Unjuk rasa ini telah memaksa Moreno untuk memindahkan pemerintahannya ke kota pesisir Guayaquil. Pasalnya, di tempat itu, ribuan orang juga berkumpul untuk mendukungnya dalam protes balasan pada Rabu (9/10).
Meskipun begiti, Morenl tetap menolak untuk membatalkan tindakan itu. Malahan, ia menyalahkan kerusuhan ini pada presiden sebelumnya, Rafael Correa dan Venezuela Nicolas Maduro tanpa bukti yang jelas.
"Dia bisa menyalahkan siapa pun yang dia inginkan tetapi dia tahu orang-orang itu benar. Ini menyakiti saya dan itu menyakitkan bagi kita semua. Kami tidak punya banyak uang untuk dibelanjakan," kata seorang pedagang kaki lima yang berusia 60 tahun Pedro Aranga yang merupakan seorang penduduk asli Quichua, Ekuador. Aranga mengatakan sekarung besar kentang di pasar lokalnya telah naik dari US$20 menjadi US$60. Menurutnya, harga ini jauh di atas daya beli masyarakat.

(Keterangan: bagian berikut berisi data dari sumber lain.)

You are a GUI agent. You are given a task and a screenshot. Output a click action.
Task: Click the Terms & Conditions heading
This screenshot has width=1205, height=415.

Moreno menyalahkan pedagang eceran karena mengambil keuntungan dari kenaikan harga bahan bakar untuk menaikkan makanan lebih tinggi dari semestinya. Beberapa operasi polisi telah menargetkan spekulasi di pasar-pasar Quito dan Guayaquil. Unjuk rasa yang diawali tuntutan pengembalian subsidi bahan bakar ini telah membesar. Bahkan, para pengunjukrasa saat ini menuntut Moreno untuk mundur dari posisinya.
Protes masyarakat telah menjadi pemicu utama dalam menjatuhkan presiden sebelumnya dari kantor. Beberapa pengunjuk rasa mengatakan kredibilitas Moreno telah dihancurkan oleh keputusannya untuk menyetujui pinjaman IMF.